PROBLEM SET:
1. From the DARIAH Code Sprint announcement, print the passage from "Although this is" up to and including "and productive environment.".
2. Condense the paragraph of the DARIAH Code Sprint announcement that begins "The code sprint is organised by the DESIR project" into a short bulleted list that keeps its main facts.
3. Go on with the DARIAH Code Sprint announcement, starting after its final sentence.

StartseiteDARIAH Code Sprint 2019

Calenda - Le calendrier des lettres et sciences humaines et sociales

*  *  *

Veröffentlicht am Montag, 01. Juli 2019

Zusammenfassung

You are invited to join the DARIAH Code Sprint 2019! It is an opportunity to bring together interested developers and DH-affiliated people, not only from the wide DARIAH community. For this purpose we would like to cordially invite you to spend three days in Berlin working on topics related to bibliographical metadata.

Inserat

Presentation

You are invited to join the DARIAH Code Sprint 2019! It is an opportunity to bring together interested developers and DH-affiliated people, not only from the wide DARIAH community. For this purpose we would like to cordially invite you to spend three days in Berlin working on topics related to bibliographical metadata. The registration is now open and can be found here: https://desircodesprint.sciencesconf.org/registration

Although this is already our second DARIAH code sprint it is not exclusively addressed to participants of the first code sprint. Everyone is welcome! An affiliation to coding in the Digital Humanities or general in technological discussions would although be helpful.

We will have three tracks approaching the wider topic of bibliographical metadata from three angles: extraction of data from PDFs (GROBID), the import and processing of data applying Bibsonomy and the visualisation of this data.

The code sprint will take place from September 24th to September 26th 2019 in Berlin at Forum Factory in a relaxed and productive environment.

The code sprint is organised by the DESIR project (DARIAH ERIC Sustainability Refined), an offspring of DARIAH-EU. DESIR aims to bring together DH affiliated developers, to spread competencies in the community, enhance own knowledge and learn on new approaches and technologies. With all of this DESIR addresses the sustainability question for several kinds of activities, infrastructures or services originating from the DARIAH context. Different from developing new resources or infrastructural components, DESIR is exploring opportunities to employ already existing resources (independent from DARIAH) as means to sustain certain infrastructure components and services.

SUPPLIED MATERIAL:
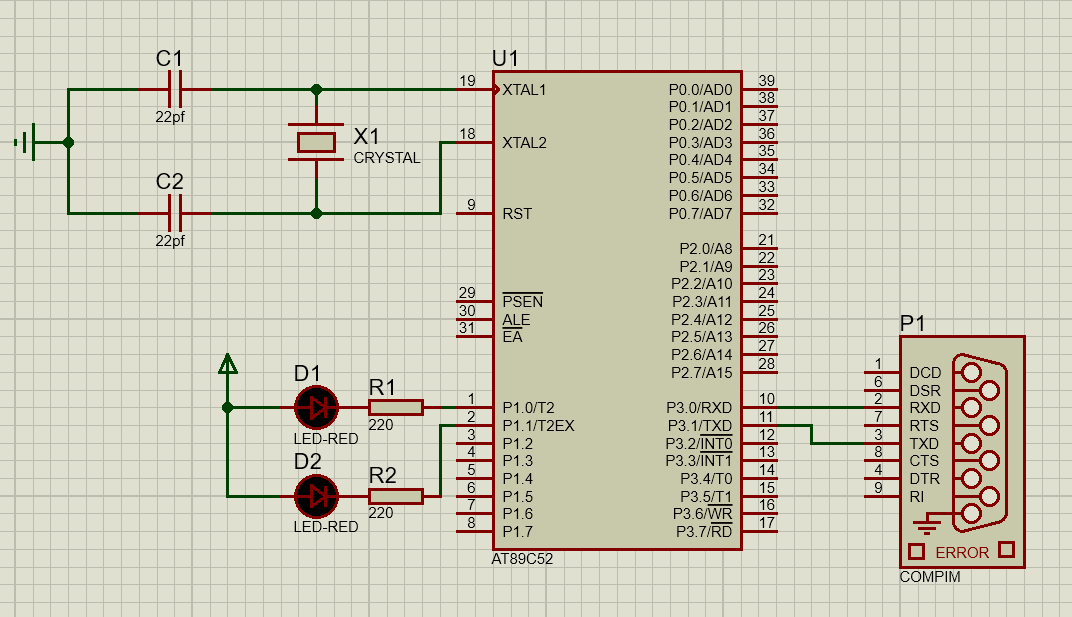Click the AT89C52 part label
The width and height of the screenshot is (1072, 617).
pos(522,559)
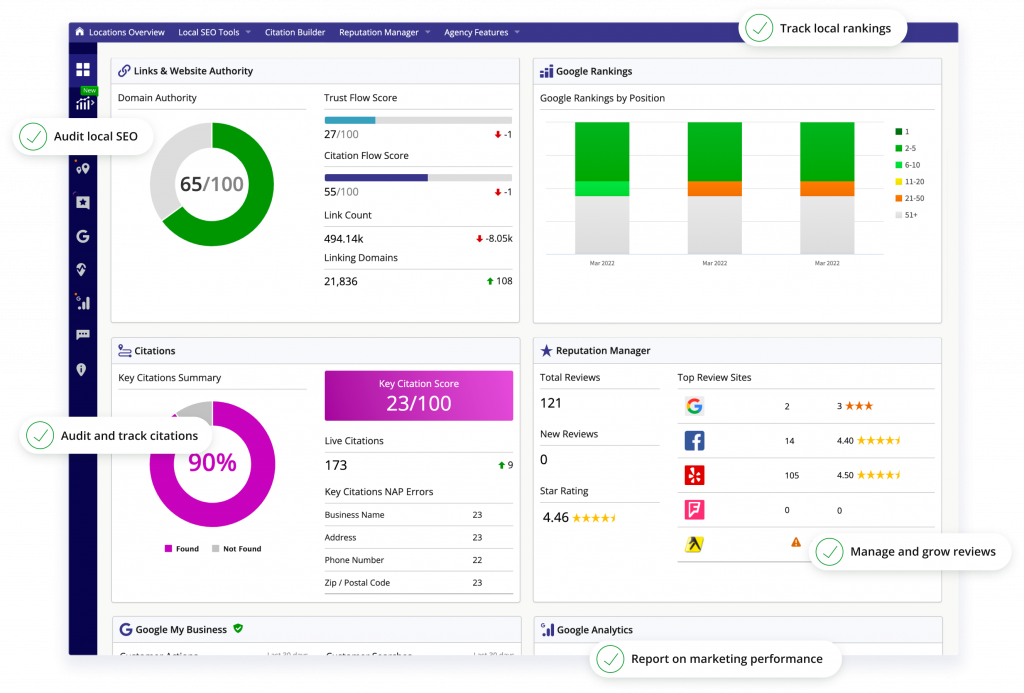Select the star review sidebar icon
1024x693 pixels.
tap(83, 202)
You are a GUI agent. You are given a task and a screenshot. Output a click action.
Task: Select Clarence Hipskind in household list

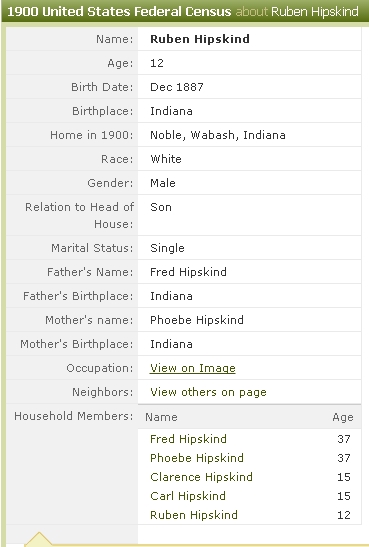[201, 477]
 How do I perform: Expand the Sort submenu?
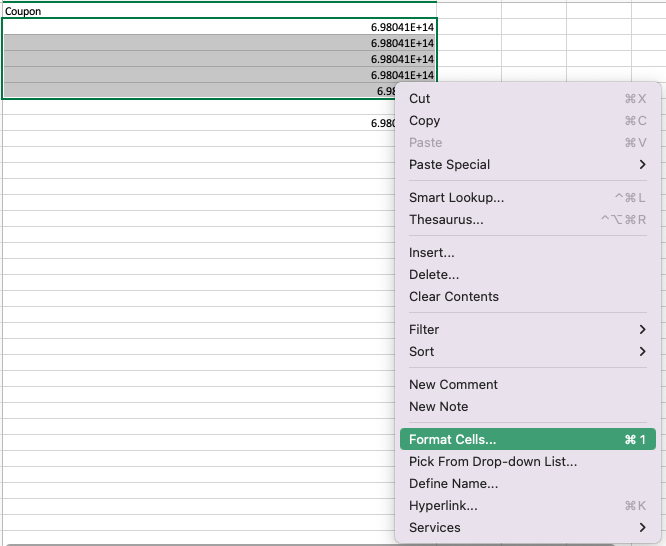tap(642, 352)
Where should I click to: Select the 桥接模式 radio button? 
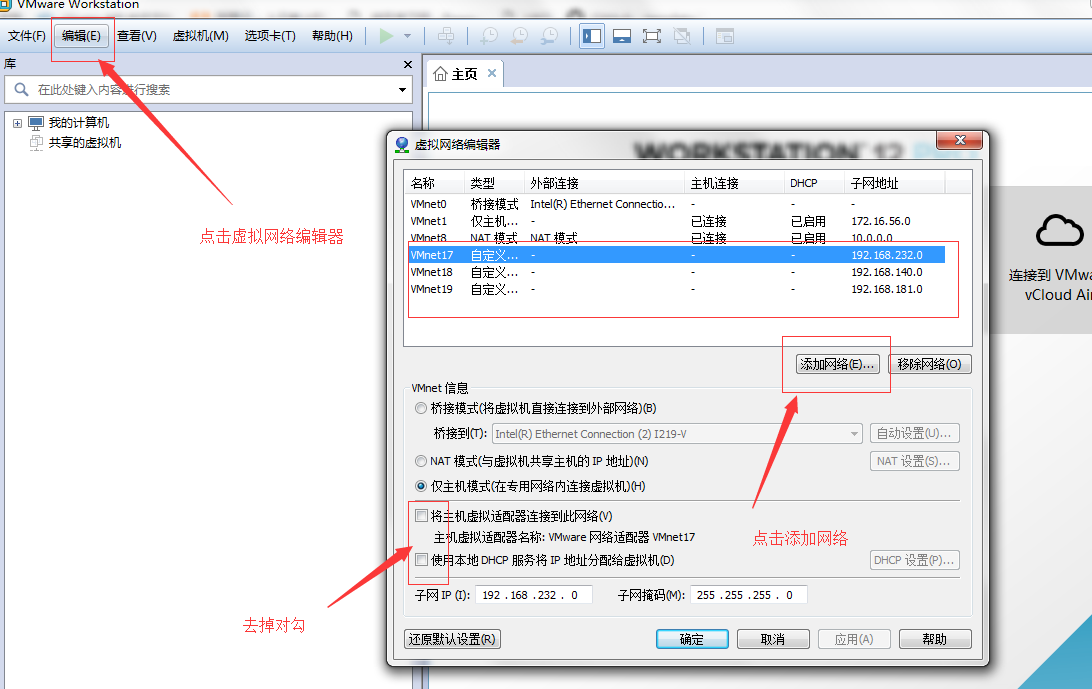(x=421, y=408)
--
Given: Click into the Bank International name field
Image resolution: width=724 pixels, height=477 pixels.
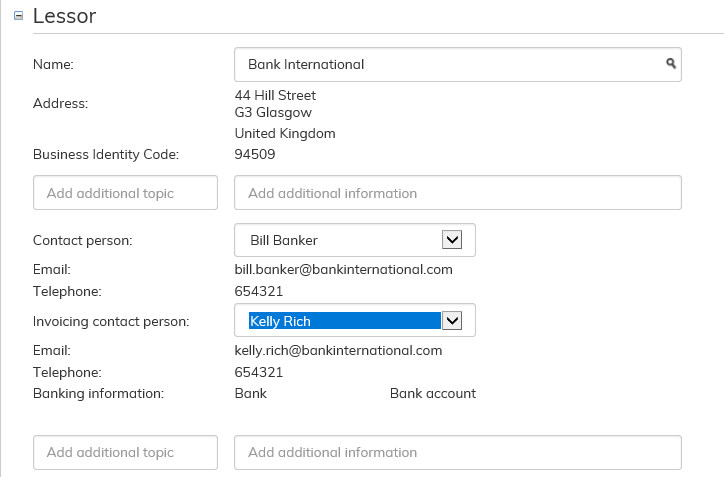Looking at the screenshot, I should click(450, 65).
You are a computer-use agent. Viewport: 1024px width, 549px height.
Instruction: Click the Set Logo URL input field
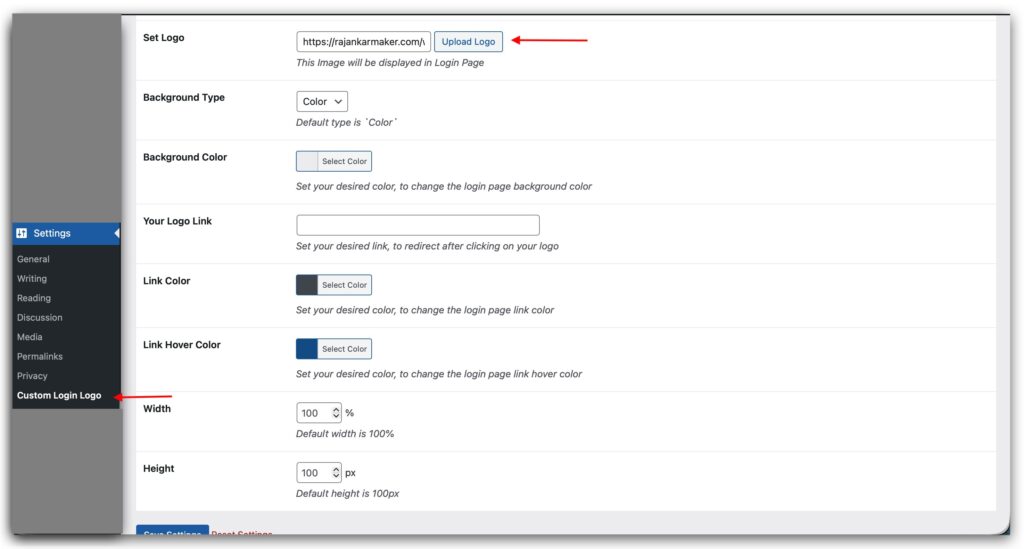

SOLVED TASKS:
1.
Although this is already our second DARIAH code sprint it is not exclusively addressed to participants of the first code sprint. Everyone is welcome! An affiliation to coding in the Digital Humanities or general in technological discussions would although be helpful.

We will have three tracks approaching the wider topic of bibliographical metadata from three angles: extraction of data from PDFs (GROBID), the import and processing of data applying Bibsonomy and the visualisation of this data.

The code sprint will take place from September 24th to September 26th 2019 in Berlin at Forum Factory in a relaxed and productive environment.

2.
- The code sprint is organized by DESIR (DARIAH ERIC Sustainability Refined), an offspring of DARIAH-EU.
- DESIR aims to bring together DH-affiliated developers, spread competencies in the community, enhance their own knowledge, and learn new approaches and technologies.
- Through this, DESIR addresses the sustainability of various activities, infrastructures, and services originating from the DARIAH context.
- Rather than developing new resources or infrastructural components, DESIR explores using existing resources, independent from DARIAH, to sustain certain infrastructure components and services.

3.
Track descriptions

Track A: Extraction of bibliographical data and citations from PDF applying GROBID

As a result of the first Code Sprint that was organised last year (2018) by the DESIR project, this track has successfully built a tool covering the following functionalities: 1. Citation extraction of PDF files using GROBID; 2. Visualisation of extracted information directly on the PDF  files. This visualization is intended to highlight important information on scientific articles (e.g., authors, title, tables, figures, keywords); 3. Inclusion of some additional information from external services (e.g., affiliation disambiguation, named entity recognition); 4. Integration of all extracted data on the PDF files as usable viewers.By browsing the tool url, users will be given some ideas of how this tool works: Firstly, users need to upload any scientific article in Pdf format; Then, click the service buttons as needed to see the highlighted results that show: - bibliographical extraction results; - affiliation processing results; - named-entity recognition.For the second sprint code, the idea of adding features and capabilities to the demonstrator will be our focus. For example, article authors as results of the Grobid extraction process will be able to refer to the digital researcher identifier (e.g., ORCID identifier). Track A invites participants to give creative ideas and to be part of our project.

Track B: Automatic Import of Bibliographic Data into BibSonomy

In this track we aim to extend the tool for automatic import of bibliographic metadata into BibSonomy. The first version of the tool was created at the DESIR workshop 2018. Currently, users can upload a pdf file and have metadata automatically extracted using GROBID. In a further step, users can correct the metadata and save it to BibSonomy. We want to extend the tool by adding further features:- Metadata extraction from text files, - Individual user login for BibSonomy, - Improved User Interface, - API. Feel free to come up with your own ideas for improvement. We are looking forward to actively discuss all ideas in the beginning of the code sprint.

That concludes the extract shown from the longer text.